Photo: Paper Antler Ltd.

My campground neighbor’s circus tent comparison stung because I had the exact same thought when I set the new tent up in my yard two days before our trip.  Seeing it staked out for the first time, I couldn’t possibly imagine pitching it at a climbers’ campground.  “It’s ridiculous,” I said to my wife Kerstin when she came out to see the tent.  “It is big,” she acknowledged, “but it’s smaller than a Sprinter van.”  Kerstin wasn’t exactly right — the tent’s square footage is about fifty percent greater than a Sprinter’s — but her perspective helped me recalibrate my assessment.  To this point, I had been thinking of it as an embarrassingly excessive tent instead of as a principled rejection of #vanlife.  In truth, the bell tent and stove fit somewhere between the nylon austerity of a backpacking tent and the bourgeois excess of a converted Sprinter.   Both extremes were untenable for our family and both approaches to travel jeopardized the long-term sustainability of early spring and late fall climbing.

## SUPPLIED RECORDS
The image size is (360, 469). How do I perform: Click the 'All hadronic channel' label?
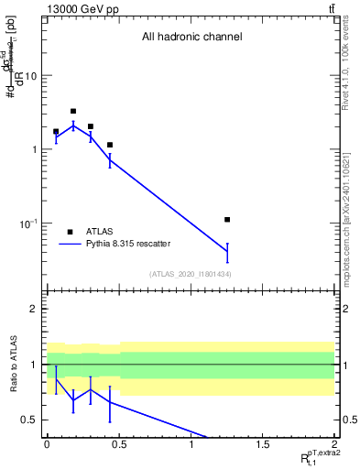[191, 38]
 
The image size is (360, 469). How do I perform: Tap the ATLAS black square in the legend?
[70, 232]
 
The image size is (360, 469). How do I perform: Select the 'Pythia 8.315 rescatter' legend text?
[128, 245]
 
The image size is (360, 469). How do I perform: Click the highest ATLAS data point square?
[73, 111]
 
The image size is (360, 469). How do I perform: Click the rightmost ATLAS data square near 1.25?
[227, 220]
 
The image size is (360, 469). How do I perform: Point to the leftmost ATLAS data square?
[56, 132]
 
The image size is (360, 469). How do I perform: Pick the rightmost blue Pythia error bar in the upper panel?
[227, 252]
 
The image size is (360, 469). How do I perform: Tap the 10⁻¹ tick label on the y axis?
[28, 224]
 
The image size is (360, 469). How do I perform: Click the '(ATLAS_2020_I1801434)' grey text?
[191, 274]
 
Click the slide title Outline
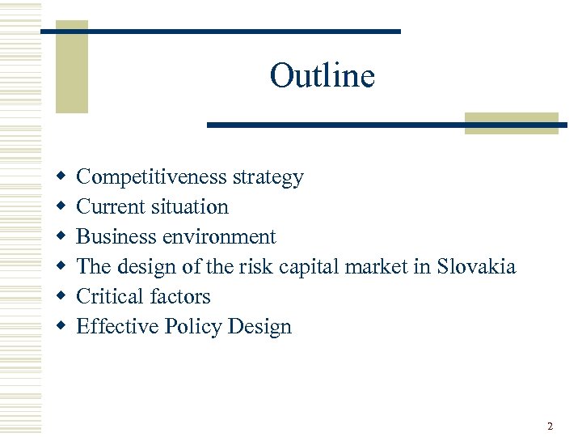click(x=322, y=76)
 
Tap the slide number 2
click(x=550, y=426)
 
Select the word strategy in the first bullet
click(x=268, y=177)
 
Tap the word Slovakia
click(x=475, y=267)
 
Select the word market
click(x=380, y=267)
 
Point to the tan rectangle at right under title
click(x=512, y=123)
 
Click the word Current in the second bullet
click(x=109, y=207)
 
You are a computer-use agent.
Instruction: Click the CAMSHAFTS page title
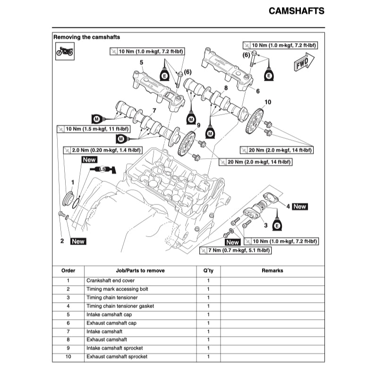tap(296, 11)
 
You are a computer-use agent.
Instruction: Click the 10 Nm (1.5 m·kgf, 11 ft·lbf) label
tap(93, 128)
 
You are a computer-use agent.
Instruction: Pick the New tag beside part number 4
tap(299, 206)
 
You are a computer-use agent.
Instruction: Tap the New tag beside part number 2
tap(78, 241)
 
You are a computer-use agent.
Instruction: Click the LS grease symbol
tap(102, 169)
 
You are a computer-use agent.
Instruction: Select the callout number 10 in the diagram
tap(268, 102)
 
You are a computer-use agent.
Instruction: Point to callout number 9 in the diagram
tap(199, 125)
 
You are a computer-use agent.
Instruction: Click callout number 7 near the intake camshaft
tap(154, 111)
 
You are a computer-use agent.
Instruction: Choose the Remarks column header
tap(272, 271)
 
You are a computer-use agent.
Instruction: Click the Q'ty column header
tap(208, 271)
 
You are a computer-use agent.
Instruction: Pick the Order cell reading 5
tap(68, 315)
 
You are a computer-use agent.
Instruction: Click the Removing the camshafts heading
tap(86, 37)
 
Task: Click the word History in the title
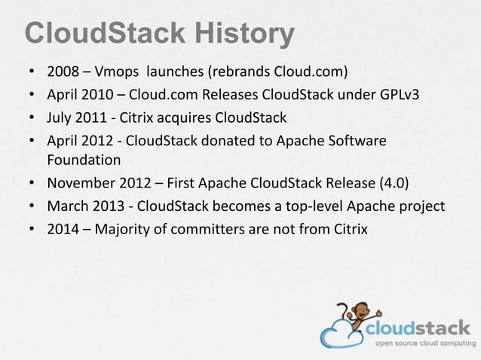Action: click(x=244, y=34)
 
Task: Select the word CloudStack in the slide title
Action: click(x=105, y=34)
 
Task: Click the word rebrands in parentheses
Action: click(x=240, y=74)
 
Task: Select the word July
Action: click(x=60, y=117)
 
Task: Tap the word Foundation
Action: click(x=84, y=160)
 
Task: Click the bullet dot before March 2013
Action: click(x=31, y=205)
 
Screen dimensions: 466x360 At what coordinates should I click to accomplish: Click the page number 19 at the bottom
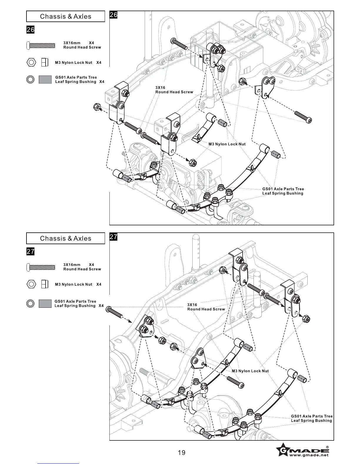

## EXERCISE TASKS
(A) Based on the bell tent passage, say whether each statement agrees with it, answering yes or no and quoting the words that decide it: (i) Kerstin said the tent was smaller than a Sprinter van; (ii) the tent was pitched for the first time at the campground; (iii) the tent has roughly fifty percent more square footage than a Sprinter.
(B) Carry the bell tent passage forward, starting after its final sentence.
The data were taken from a separate source, unrelated to the bell tent passage.

## TASK-BY-TASK OUTPUTS
(A)
(i) Yes: "“It is big,” she acknowledged, “but it’s smaller than a Sprinter van.”"
(ii) No: "when I set the new tent up in my yard two days before our trip."
(iii) Yes: "the tent’s square footage is about fifty percent greater than a Sprinter’s"

(B)
Our purchase of the Sibley tent two weeks before an October trip to the Red River Gorge was an impulsive solution to a problem at least a year in the making.  The previous October, Kerstin and I took our six- and eight-year-old kids to the Red for the first time.  We stayed at Miguels’, which I love and where I have stayed on all of my previous trips.  It was different with kids.  It was cold, and it rained for most of the weekend.  We found overhanging rock to climb out of the rain, but we never shook the damp chill that we picked up the moment we arrived.  Like every other climber at Miguel’s, we hovered over people finishing their pizza at tables in the dining room so we could sit and eat out of the cold.  We eventually found seats at a table and ate our pizza while other cold climbers hovered around us.  Then, we made our way to our tent in the misty darkness and zipped ourselves into sleeping bags at 7:00 pm, not really ready for sleep but finding our mummy bags to be the only habitable space available. I tried to read, but shining my headlamp so close to my six- and eight-year-olds’ faces made it impossible for them to settle.  Awake in my clammy bag and with a root pushing through my partially deflated Therm-a-rest, I rolled over and whispered to Kerstin, “We’re getting too old for this.”  “Tell me about it,” she replied.  We managed two more nights at Miguel’s in our REI Half Dome but packed up the last morning knowing something had to change.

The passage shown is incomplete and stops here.